Causes of growing middle-upper tropospheric ozone over the Northwest Pacific region

Xiaodan Ma, Jianping Huang, Michaela Hegglin, Patrick Joeckel, and Tianliang Zhao

Abstract. Long-term ozone (O₃) changes in the middle to upper troposphere are critical to climate radiative forcing and tropospheric O₃ pollution. Yet, these changes remain poorly quantified through observations in East Asia. Concerns also persist regarding the data quality of the ozonesondes available at the World Ozone and Ultraviolet Data Center (WOUDC) for this region. This study aims to address these gaps by analyzing O₃ soundings at four sites along the northwestern Pacific coastal region over the past three decades, and assessing their consistency with an atmospheric chemistry-climate model simulation. Utilizing the European Centre for Medium-Range Weather Forecasts (ECMWF) – Hamburg (ECHAM)/Modular Earth Submodel System (MESSy) Atmospheric Chemistry (EMAC) nudged simulations, it is demonstrated that trends between model and ozonesonde measurements are overall consistent, thereby gaining confidence in the model’s ability to simulate ozone trends and confirming the utility of potentially imperfect observational data.

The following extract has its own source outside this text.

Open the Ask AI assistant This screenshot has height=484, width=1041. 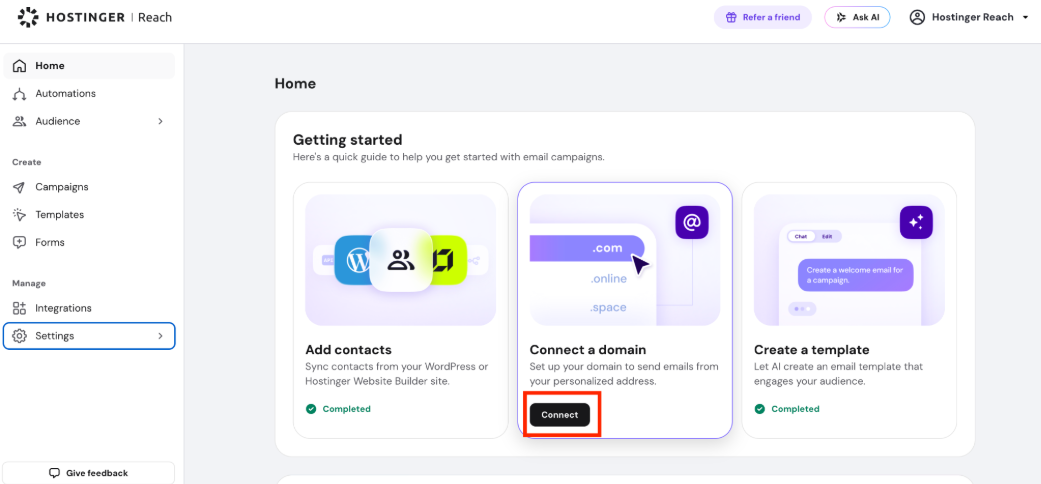[857, 17]
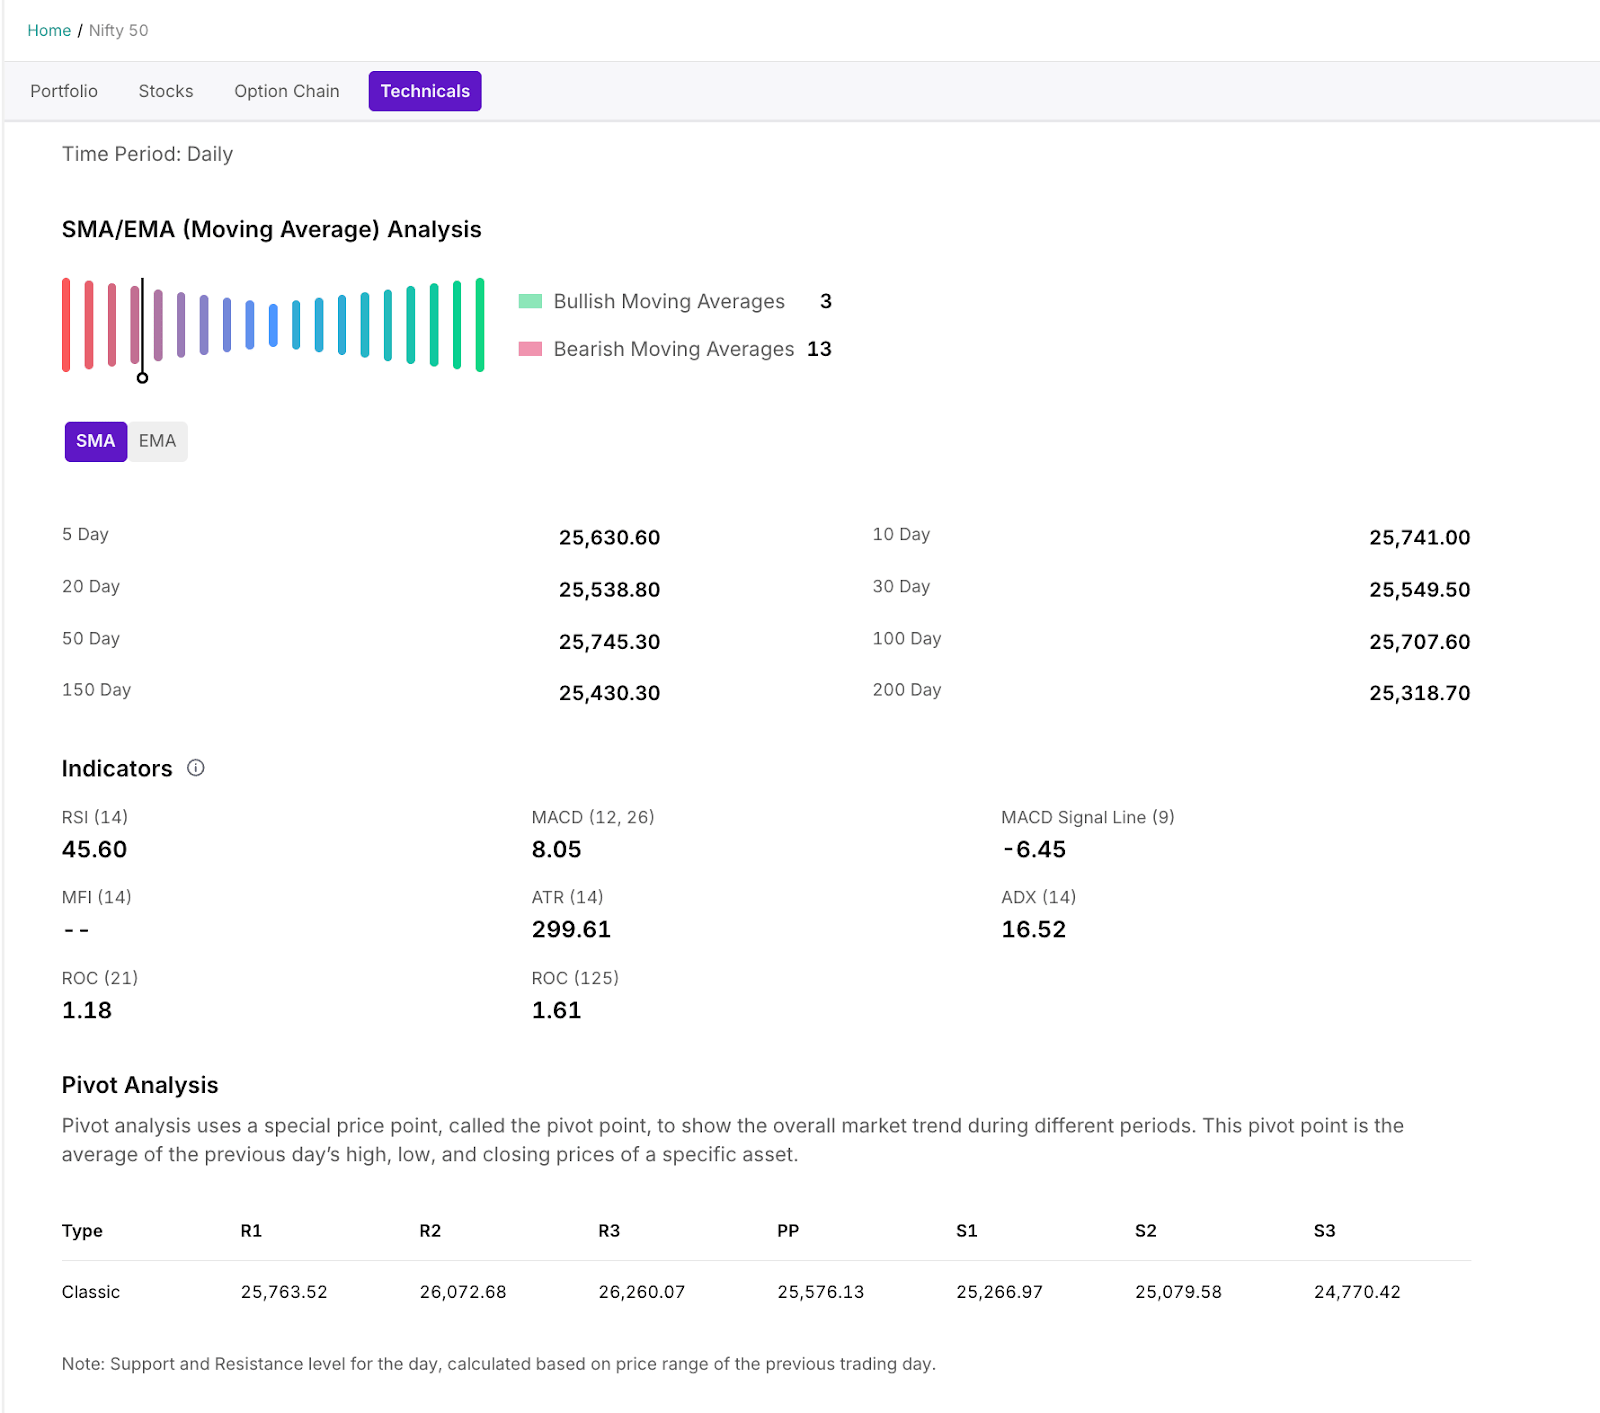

A notable increase in O₃ mixing ratio around 0.29–0.82 ppb a^-1 extending from the middle to upper troposphere is observed in both observations and model simulations between 1990 and 2020, primarily during spring and summer. The timing of these O₃ hotspots is delayed when moving from south to north along the measurement sites, transitioning from late spring to summer. Investigation into the drivers of these trends using tagged model tracers reveals that ozone of stratospheric origin (O₃S) dominates the absolute O₃ mixing ratios over the middle-to-upper troposphere in the subtropics, contributing to the observed O₃increases by up to 96 % (40 %) during winter (summer), whereas ozone of tropospheric origin (O₃T) governs the absolute value throughout the tropical troposphere and contributes generally much more than 60 % to the positive O₃ changes, especially during summer and autumn. During winter and spring, a decrease of O₃S is partly counterbalanced by an increase of O₃T in the tropical troposphere. This study highlights that the enhanced downward transport of stratospheric O₃ into the troposphere in the subtropics and a surge of tropospheric source O₃ in the tropics are the two key factors driving the enhancement of O₃ in the middle-upper troposphere along the Northwest Pacific region.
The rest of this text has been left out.